In the Canadian study, researchers looked at permafrost samples near the Dempster Highway in the Yukon Territory, concluding that temperatures are almost 2.0°C higher than they’ve been in the last 100 centuries—and still rising.
“The Earth is getting a lot warmer a lot faster,” said study co-author Duane Froese of the University of Alberta. “We don’t seem to have any great political will or mechanisms to slow the rate of change.”
CBC says local impacts like rising temperatures, less snow cover, warmer winters, and thawing permafrost have the Vuntut Gwich’in First Nation in Old Crow on track to declare a climate emergency. But “Froese says these effects will only continue, especially as the permafrost melts, which may happen more slowly or less dramatically than melting glaciers.”
“Permafrost behaves a bit different,” Froese told the national broadcaster. “It has all the insulation of the vegetation and soil on the surface of it that slows the penetration of heat into the ground.”
But even so, “particularly in the western Arctic, we’re starting to see big, big changes from those warmer temperatures and melting permafrost.”

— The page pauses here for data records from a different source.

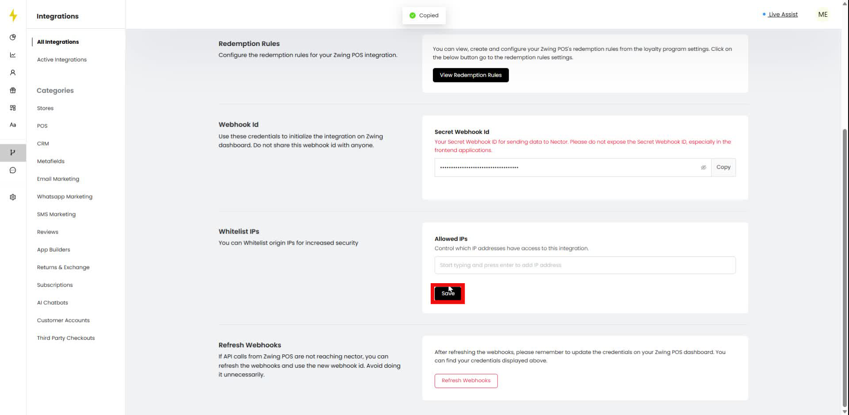Switch to the All Integrations tab
The width and height of the screenshot is (849, 415).
point(58,42)
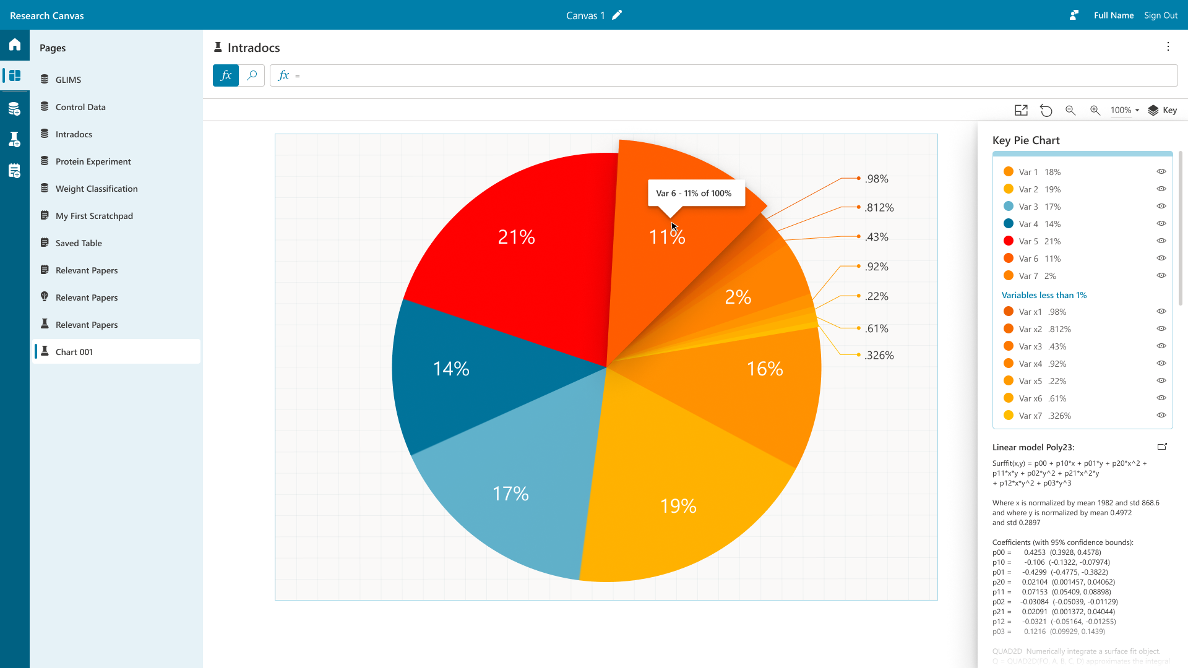Toggle the eye icon for Var 2
Image resolution: width=1188 pixels, height=668 pixels.
[1161, 189]
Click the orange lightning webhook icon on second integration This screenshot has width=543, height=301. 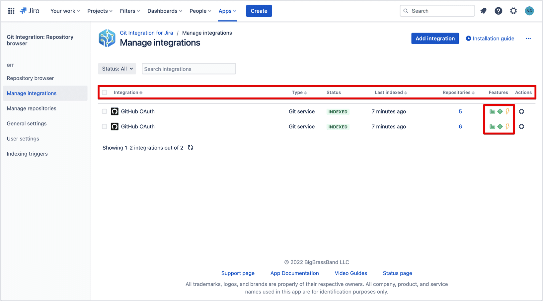tap(507, 126)
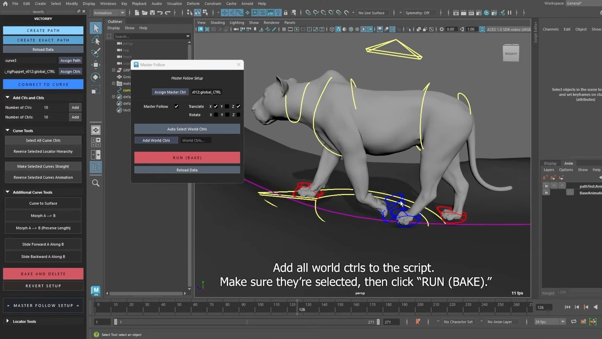This screenshot has width=602, height=339.
Task: Enable Translate Y checkbox
Action: click(227, 106)
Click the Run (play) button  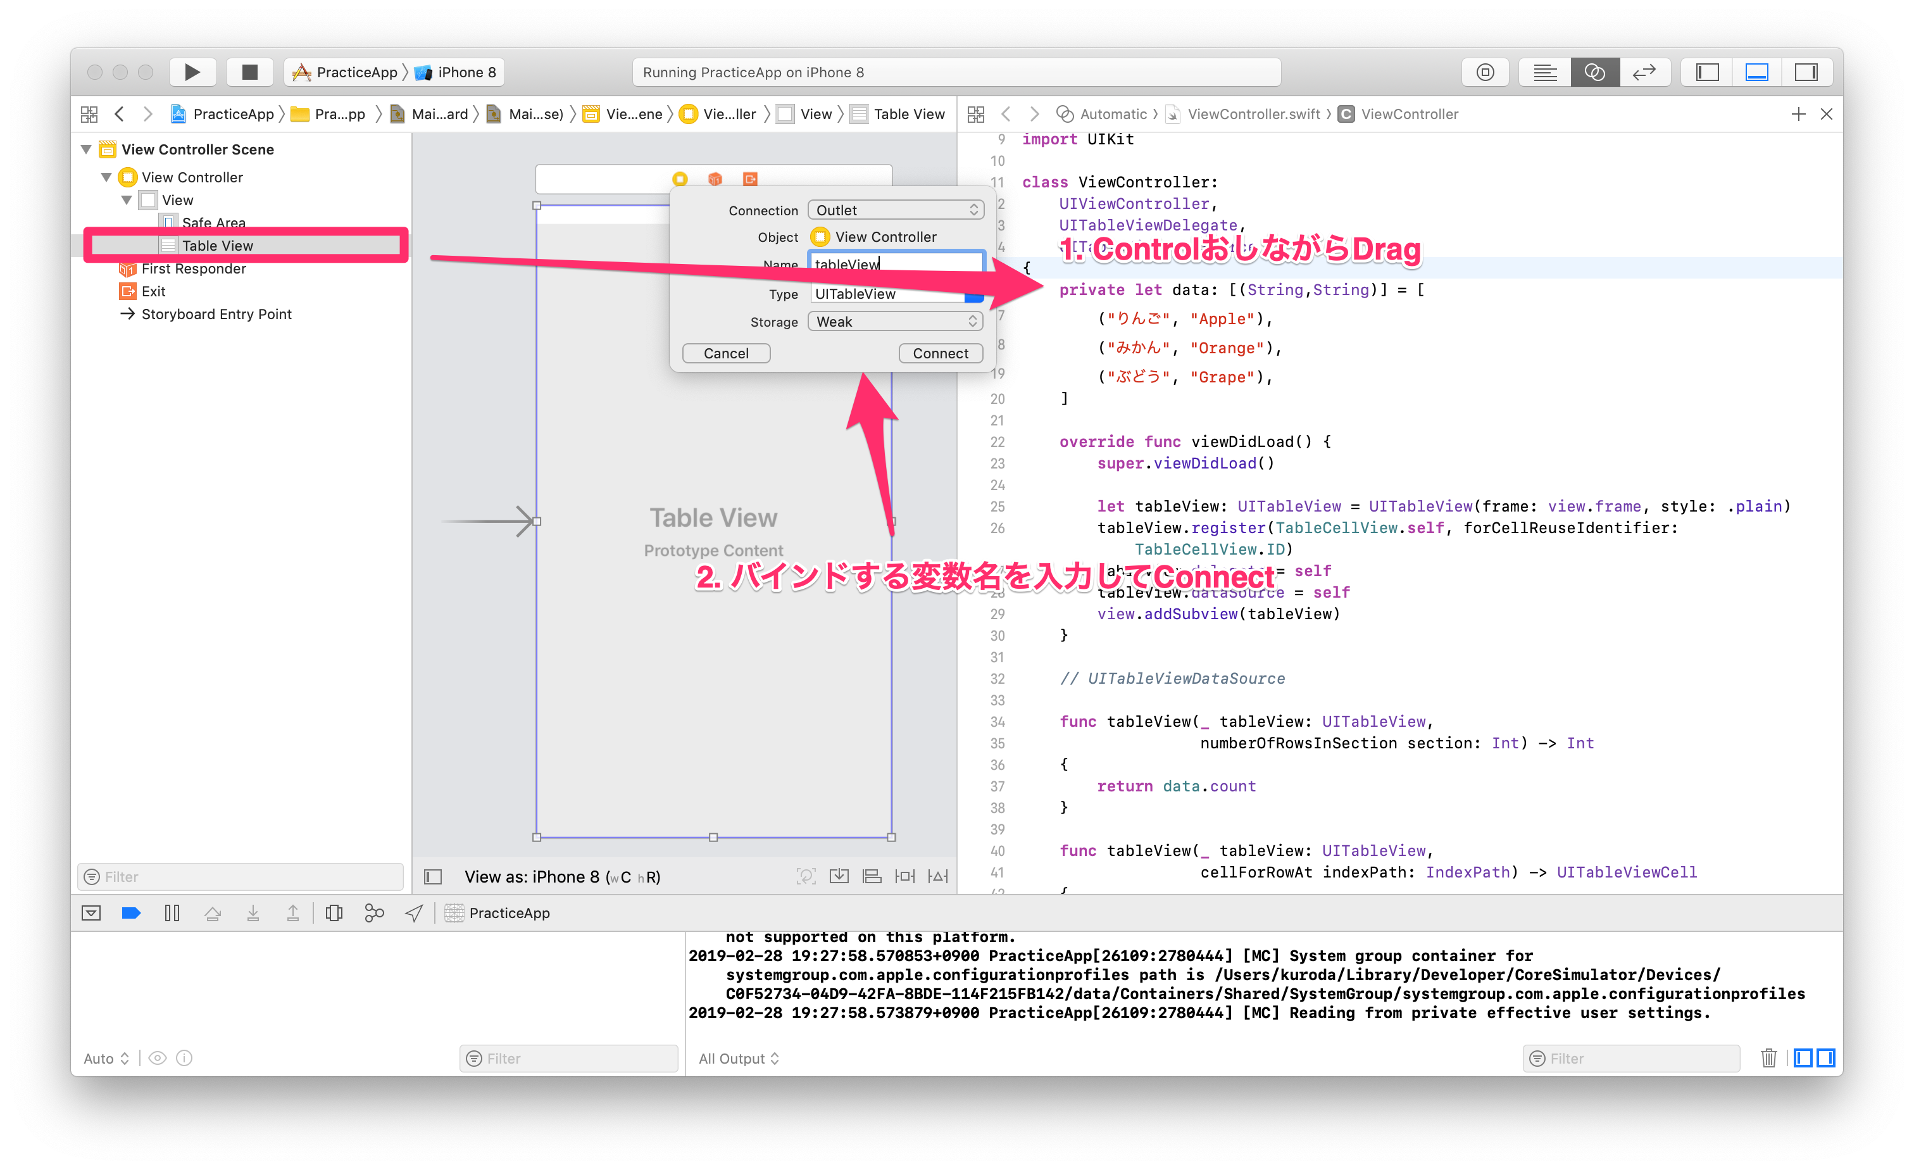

Meanwhile, an analysis of 50 years of temperature records by an international research team has charted an unprecedented transformation across the Arctic region that is farther-reaching than scientists previously understood. “What stands out for me is an intensified hydrological system,” said lead author Jason Box, a climate scientist with the Geological Survey of Denmark and Greenland. “I think this is a clear signal due to climate warming,”

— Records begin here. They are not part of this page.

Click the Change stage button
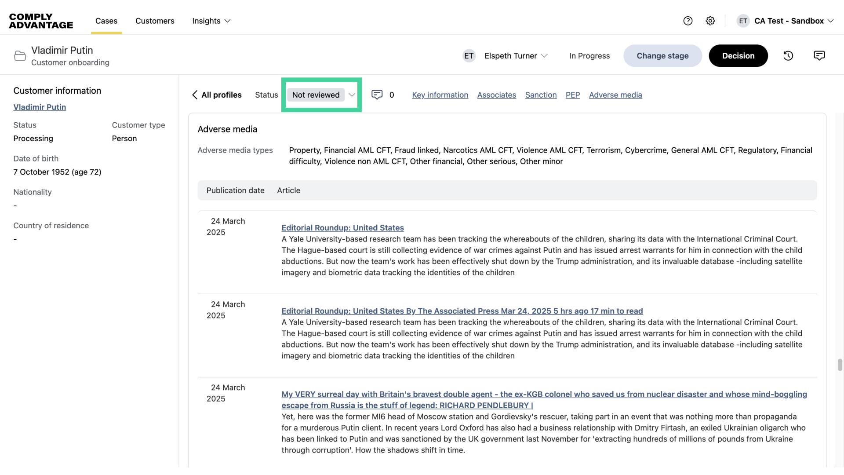This screenshot has height=475, width=844. pyautogui.click(x=662, y=56)
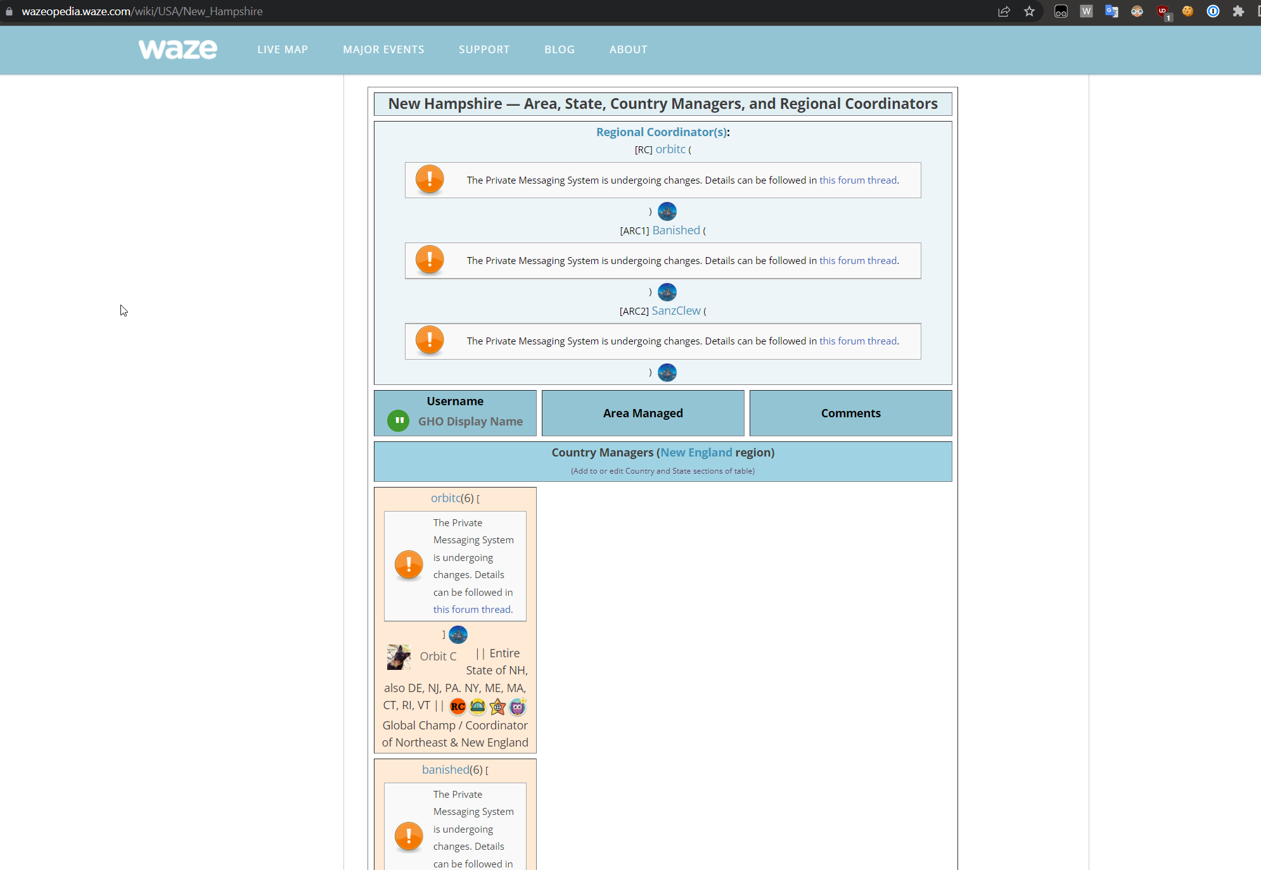Click the viking helmet badge next to RC
1261x870 pixels.
(x=477, y=707)
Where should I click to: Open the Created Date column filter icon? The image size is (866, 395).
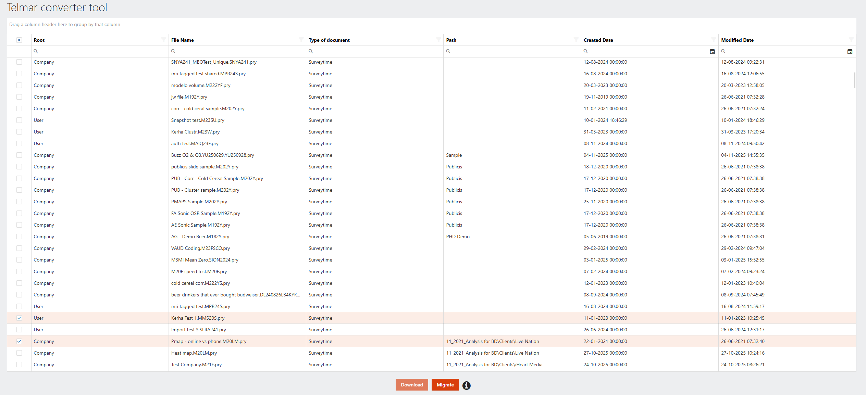click(714, 40)
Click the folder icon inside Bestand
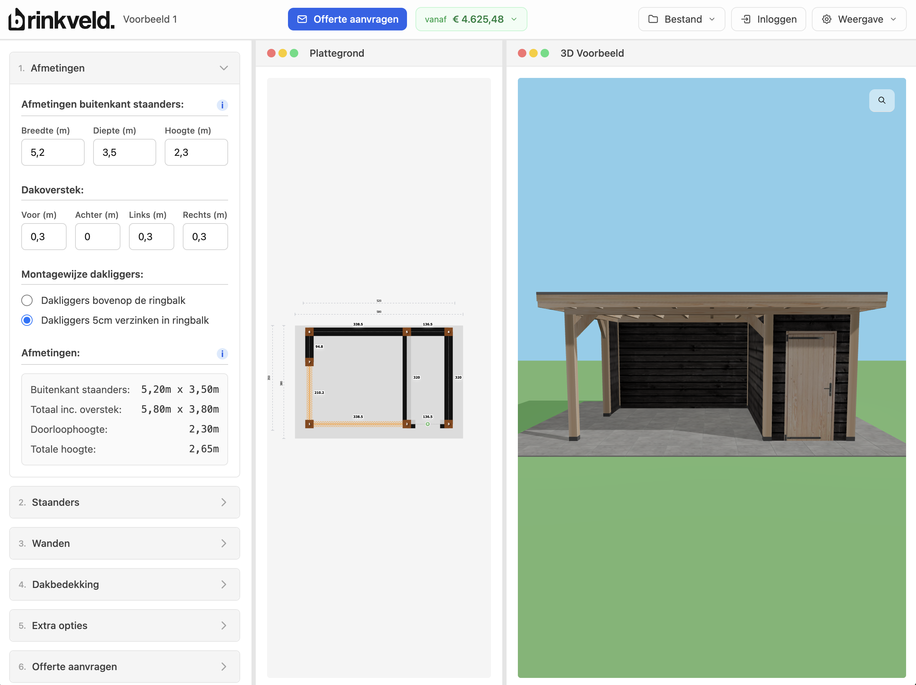The width and height of the screenshot is (916, 685). (x=653, y=19)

The study shows that “Arctic forests are turning into bogs as permafrost melts beneath their roots. The icy surface that reflects the sun’s radiation back into space is darkening and sea ice cover is declining,” InsideClimate News reports. “Warmth and moisture trapped by greenhouse gases are pumping up the water cycle, swelling rivers that carry more sediment and nutrients to the sea, which can change ocean chemistry and affect the coastal marine food chain. And those are just a few of the changes.”
InsideClimate adds that “warmer temperatures have shifted forest and tundra growing seasons, boosted rain and snowfall, increased melting, accelerated glaciers, and possibly even increased the number of lightning strikes that could increase the risk of Arctic wildfires in the tundra and boreal forest.”
The coverage highlights a range of specific impacts, including record-low sea ice affecting commercial fishers and Indigenous communities and driving coastal erosion in the Bering Sea region, thawing permafrost, changes in flowering times leading to mismatches between plants and pollinators, and various ripple effects from the loss of multi-year sea ice.